Please note: This PhD seminar will take place in DC 2310.
Blake
VanBerlo,
PhD
candidate
David
R.
Cheriton
School
of
Computer
Science
Supervisors: Professors Jesse Hoey, Alexander Wong
Self-supervised learning (SSL) is one strategy for addressing the paucity of labelled data in medical imaging by learning representations from unlabelled images. Contrastive and non-contrastive SSL methods learn representations that are similar for pairs of related images. Such pairs are commonly constructed by randomly distorting the same image twice. The videographic nature of ultrasound offers flexibility for defining the similarity relationship between pairs of images.

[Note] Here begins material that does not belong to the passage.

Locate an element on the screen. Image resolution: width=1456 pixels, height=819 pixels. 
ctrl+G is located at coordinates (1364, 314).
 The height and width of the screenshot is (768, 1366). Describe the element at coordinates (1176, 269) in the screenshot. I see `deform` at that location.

In this study, we investigated the effect of utilizing proximal, distinct images from the same B-mode ultrasound video as pairs for SSL. Additionally, we introduced a sample weighting scheme that increases the weight of closer image pairs and demonstrated how it can be integrated into SSL objectives. Named Intra-Video Positive Pairs, the method surpassed previous ultrasound-specific contrastive learning methods’ average test accuracy on COVID-19 classification with the POCUS dataset by ≥ 1.3%. Investigations revealed that some combinations of IVUP hyperparameters can lead to improved or worsened performance, depending on the downstream task. Guidelines for practitioners were synthesized based on the results, such as the merit of IVUP with task-specific hyperparameters, and the improved performance of contrastive methods for ultrasound compared to non-contrastive counterparts.